N picked up a pork loin for salsa verde carnitas. He made in a cast iron dutch oven in the Big Green Egg, using indirect heat. First it braised in salsa verde, onion, and other spices.


Once it cooks down, the temperature is kicked up and the meat is browned and crisped up so that you get wonderful browned bits along with spicy soft pulled pork.

carnitas, getting crust
making the crust

While the meat was braising, N also made his special pico de gallo. He dices a blend of hot and sweet peppers, tomatoes, and onions and tosses them with salt, lime juice and cilantro. It's simple but delicious.

burrito for jess!

I tried my hand at making a cilantro rice (see the top comment) similar to what they serve at Chipotle. It wasn't quite right -- I think the soybean oil they use must make a huge difference.

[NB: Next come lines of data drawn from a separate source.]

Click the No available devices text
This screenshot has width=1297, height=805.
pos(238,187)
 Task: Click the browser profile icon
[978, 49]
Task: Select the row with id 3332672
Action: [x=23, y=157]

Weeks ago when we were talking about the 2040 pounds of peaches we were receiving, N requested a peach cobbler. I acquiesced since he seldom requests sweets. However, while I was doing recipe research, N started describing what he wanted and it sounded like a crisp or a crumble, not a cobbler! I know, the terms are all sorts of confusing!

crisp filling
peach filling

I finally asked two questions: do you want the peaches on the top or the bottom? (bottom) Do you want a crispy top or a more biscuit-like top? (crispy)

I used Orangette's plum crumble recipe, substituting peaches for the plums. I almost did not include the ginger, but I really like the blend of peach and ginger, so I left it in.

peach crisp
peach crisp

Of course, N didn't expect the ginger and it threw him for a loop when he took his first bite! I think ginger almost ruined the dish for him. Ack! I guess I should have warned him.

I really loved how the crisp topping came out -- you blend flour, sugar, salt, baking powder, and cinnamon, then add a well-beaten egg to it. It makes loose chunks of dough, which you use to top the fruit. Then you spoon melted butter over it and bake. It gets deliciously crunchy and textured. I will be using this crisp topping again. I would use a little less cinnamon overall next time.

peach crisp
peach crisp

We finished off the warm evening of full bellies by playing with the card shuffler and two card-based games, Uno and Bohnanza (BGG). You kicked butt in Uno and won the game after 17 matches! It was a close game.

After a poor start, I had a couple of solid Bohnanza games. I seem to do better in Bohnanza when I plant Coffee Beans, though I'm not sure why! Maybe next weekend we can finally try Agricola (Bohnanza and Argicola were designed by the same fellow). I hope! I am ready for a new game.